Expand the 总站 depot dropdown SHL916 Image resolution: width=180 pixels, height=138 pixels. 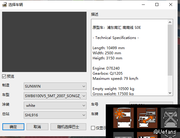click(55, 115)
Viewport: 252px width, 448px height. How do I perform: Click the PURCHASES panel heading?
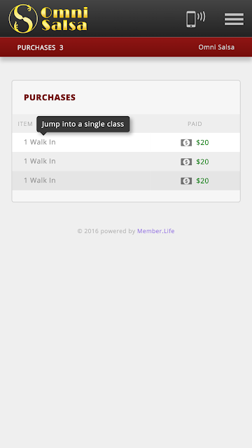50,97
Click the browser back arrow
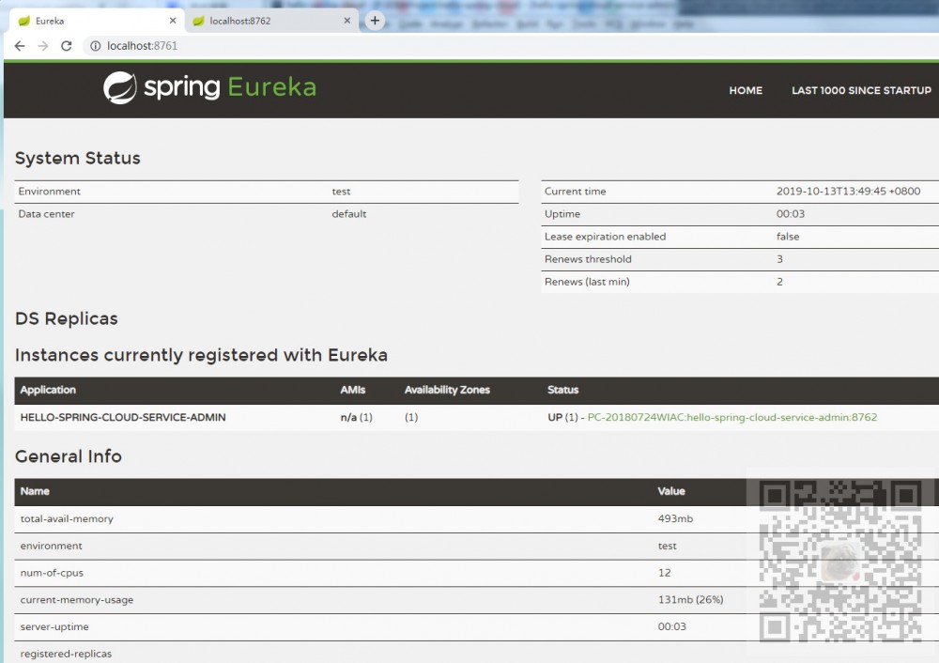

--- --- ---

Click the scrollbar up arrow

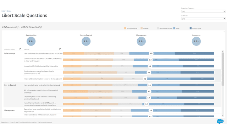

--- --- ---

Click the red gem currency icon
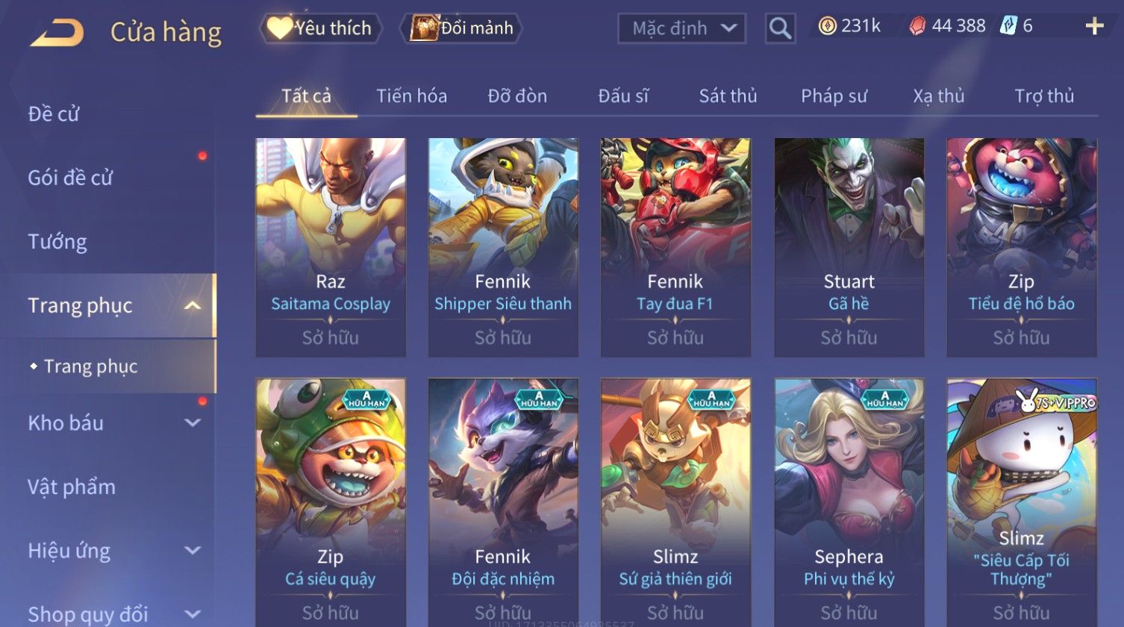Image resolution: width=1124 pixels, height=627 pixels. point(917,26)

--- --- ---

Exercise details — Filter the entries and keep only the lines holding "arrow".

The completed task —
Click the browser back arrow
Click the scrollbar up arrow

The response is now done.